Edited by David G. Hebert and Jonathan McCollum. Published by Lexington Books in Ethnomusicology and Cultural Diplomacy.

interdisciplinary approaches to the study of the renewal of Vọng Cổ music from the south of Vietnam 2018-2021

Musical Transformations

 

Video 12. Returning to the question of tonalities, on the second to last day, Tỵ came up with a new idea for how to approach this problem, proposing that the trio should try to play Vọng Cổ in three different keys simultaneously. Perhaps in reference to our previous discussions of polytonality at VICAS, this proposal became a very important final turning point in the project. On the final working day in the studio, when all recordings were finished, we set up a longer conversation with all musicians to summarize our shared experiences. Here, Môn compared playing Vọng Cổ in three different keys to how his listening also had changed when playing with the musicians of The Six Tones, using a Vietnamese phrase that could be translated as listening with an “inversed ear”, providing a model for a further analysis of the artistic processes launched by the project.

Video 10. In October 2019 the group got together to make their final recordings in the Viết Tân Studio in Sài Gòn. On October 16, the second to last day of the recording sessions, we made individual interviews with all three players. Here, we invited them to reflect on their experience of the entire working process. In the interview with Tuấn, the development in his solo playing was the first topic. He first confirmed that he felt that the project had forced him to develop new aspects of his playing, and he referred to the listening practice, the high-quality recordings that were made each time, and the repeated joint listening back to them, as a central factor.

Video 4. The next morning, on November 1, we again started by listening back to the recordings made the day before. The perhaps most experimental piece recorded that day was a trio with two Vietnamese guitars (played by Môn and Stefan) and electronics. When listening back to the recording, Môn asked Stefan how he found it, “working with Vọng Cổ this way”, asking him to compare to earlier projects with traditional music that were presented on the first day. He asked more specifically, “do you have different methods, or do you have a different experience”? The video captures this negotiation, an example of the initial musical diplomacy that the project launched.

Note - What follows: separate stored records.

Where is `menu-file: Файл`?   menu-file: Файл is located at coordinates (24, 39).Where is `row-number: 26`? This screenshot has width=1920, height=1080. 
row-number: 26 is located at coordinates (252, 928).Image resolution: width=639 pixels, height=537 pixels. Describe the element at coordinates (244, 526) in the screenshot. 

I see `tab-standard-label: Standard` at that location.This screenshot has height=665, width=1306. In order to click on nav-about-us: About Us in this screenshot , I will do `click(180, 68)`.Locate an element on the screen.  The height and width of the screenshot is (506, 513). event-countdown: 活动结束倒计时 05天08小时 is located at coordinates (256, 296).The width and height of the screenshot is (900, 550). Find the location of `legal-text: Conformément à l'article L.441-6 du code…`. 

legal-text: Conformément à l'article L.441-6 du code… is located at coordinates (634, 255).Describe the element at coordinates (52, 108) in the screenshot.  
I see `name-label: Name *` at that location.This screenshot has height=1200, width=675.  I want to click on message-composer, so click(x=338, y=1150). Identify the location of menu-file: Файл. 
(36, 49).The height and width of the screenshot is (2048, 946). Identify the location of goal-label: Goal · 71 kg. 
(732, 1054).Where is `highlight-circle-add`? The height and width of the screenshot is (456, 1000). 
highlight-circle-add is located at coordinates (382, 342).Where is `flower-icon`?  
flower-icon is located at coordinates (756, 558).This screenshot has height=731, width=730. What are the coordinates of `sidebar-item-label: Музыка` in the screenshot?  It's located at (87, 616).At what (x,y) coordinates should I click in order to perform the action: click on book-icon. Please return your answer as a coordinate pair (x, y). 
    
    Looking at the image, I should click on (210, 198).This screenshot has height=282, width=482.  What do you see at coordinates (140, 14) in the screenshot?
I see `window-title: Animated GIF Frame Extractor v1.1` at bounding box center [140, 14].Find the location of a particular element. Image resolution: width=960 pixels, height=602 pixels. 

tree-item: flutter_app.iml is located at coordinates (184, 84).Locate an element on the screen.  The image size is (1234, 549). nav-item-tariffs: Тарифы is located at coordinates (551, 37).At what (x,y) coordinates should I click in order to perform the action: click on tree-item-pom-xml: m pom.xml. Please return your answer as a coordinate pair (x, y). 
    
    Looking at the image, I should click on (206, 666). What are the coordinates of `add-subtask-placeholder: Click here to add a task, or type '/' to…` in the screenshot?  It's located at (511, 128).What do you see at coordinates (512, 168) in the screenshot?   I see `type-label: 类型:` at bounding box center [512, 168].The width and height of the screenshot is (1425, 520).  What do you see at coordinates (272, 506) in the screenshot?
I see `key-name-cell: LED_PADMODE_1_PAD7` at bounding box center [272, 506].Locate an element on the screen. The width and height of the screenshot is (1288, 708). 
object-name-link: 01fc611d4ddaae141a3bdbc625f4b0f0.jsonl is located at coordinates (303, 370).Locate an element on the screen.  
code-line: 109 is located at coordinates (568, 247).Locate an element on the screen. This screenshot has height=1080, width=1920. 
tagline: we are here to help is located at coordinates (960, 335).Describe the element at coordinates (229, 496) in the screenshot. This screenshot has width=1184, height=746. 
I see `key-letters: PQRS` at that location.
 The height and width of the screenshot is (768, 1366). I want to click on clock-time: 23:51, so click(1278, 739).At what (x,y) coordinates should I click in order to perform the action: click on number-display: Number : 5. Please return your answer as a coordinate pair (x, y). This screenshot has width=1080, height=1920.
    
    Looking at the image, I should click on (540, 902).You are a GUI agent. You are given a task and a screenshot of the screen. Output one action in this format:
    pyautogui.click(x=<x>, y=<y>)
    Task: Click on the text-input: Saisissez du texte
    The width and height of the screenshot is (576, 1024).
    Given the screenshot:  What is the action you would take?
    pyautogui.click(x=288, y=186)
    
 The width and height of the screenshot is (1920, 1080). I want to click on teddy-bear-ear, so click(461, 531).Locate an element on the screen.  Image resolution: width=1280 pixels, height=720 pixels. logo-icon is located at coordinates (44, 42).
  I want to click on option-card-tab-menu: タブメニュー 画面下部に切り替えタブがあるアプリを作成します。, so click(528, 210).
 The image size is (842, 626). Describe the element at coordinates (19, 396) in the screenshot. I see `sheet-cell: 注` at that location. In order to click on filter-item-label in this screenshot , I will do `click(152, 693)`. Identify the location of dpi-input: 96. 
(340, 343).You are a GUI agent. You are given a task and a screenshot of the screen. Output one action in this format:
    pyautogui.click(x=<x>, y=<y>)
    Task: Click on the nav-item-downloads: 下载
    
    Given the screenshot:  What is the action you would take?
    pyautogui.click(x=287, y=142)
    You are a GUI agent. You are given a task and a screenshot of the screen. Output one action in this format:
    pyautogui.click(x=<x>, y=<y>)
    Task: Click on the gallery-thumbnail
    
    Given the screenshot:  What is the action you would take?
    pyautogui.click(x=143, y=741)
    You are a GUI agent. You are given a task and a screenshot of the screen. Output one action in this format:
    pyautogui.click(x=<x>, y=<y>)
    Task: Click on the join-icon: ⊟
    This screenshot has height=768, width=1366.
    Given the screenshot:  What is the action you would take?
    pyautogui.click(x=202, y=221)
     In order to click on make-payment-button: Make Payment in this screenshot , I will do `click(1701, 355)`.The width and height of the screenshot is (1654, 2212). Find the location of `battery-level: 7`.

Video 8. The trio constellation mentioned above, with Tỵ, Trà My, and Henrik rehearsed on the 29th. This video captures a conversation between the two Vietnamese performers, of how they found the first take, and how they might work towards a clearer interaction, and most of all, how the structural features of Vọng Cổ and the relative freedom in shaping the improvised parts, can be negotiated.

Video 6. During the first working sessions, we found the most integrated interactions in the trio performances with Tỵ, My, and Henrik, which everyone had liked the day before. In the stimulated recall on Nov 1, Môn enthusiastically compares the two voices of the đàn gáo and the đàn bầu to two snakes, weaving patterns. Tỵ says he “likes this one. It follows the framework, but not the Vọng Cổ figurations”. This constellation was also the first to be considered a “keeper” for the CD release, and when returning to workshops at the end of the year, this trio would again be rehearsing, seeking to further refine this music.

Video 2. At the end of the second day, we made the first recordings of all musicians—the four members of The Six Tones and the three master performers selected for the recording project, Phạm Công Tỵ, Phạm Văn Môn and Huỳnh Tuấn—playing together. It was an explicit wish that Tỵ, Môn, and Tuấn should retain a structure from Vọng Cổ, and The Six Tones would seek ways to interact with their playing. We made several takes that afternoon, some with just one of them, and sometimes all at once. These recordings were mixed in the evening and on the morning of October 31 we listened back to these takes, with the agreement that any one of us could stop the playback to comment on a certain moment. This stimulated recall session was carried out with all musicians present, and with Nguyễn Thanh Thủy also acting as interpreter. The comments made by Phạm Công Tỵ and Huỳnh Tuấn capture some of the uncertainty and doubt, coupled with humour, that characterized the first working days.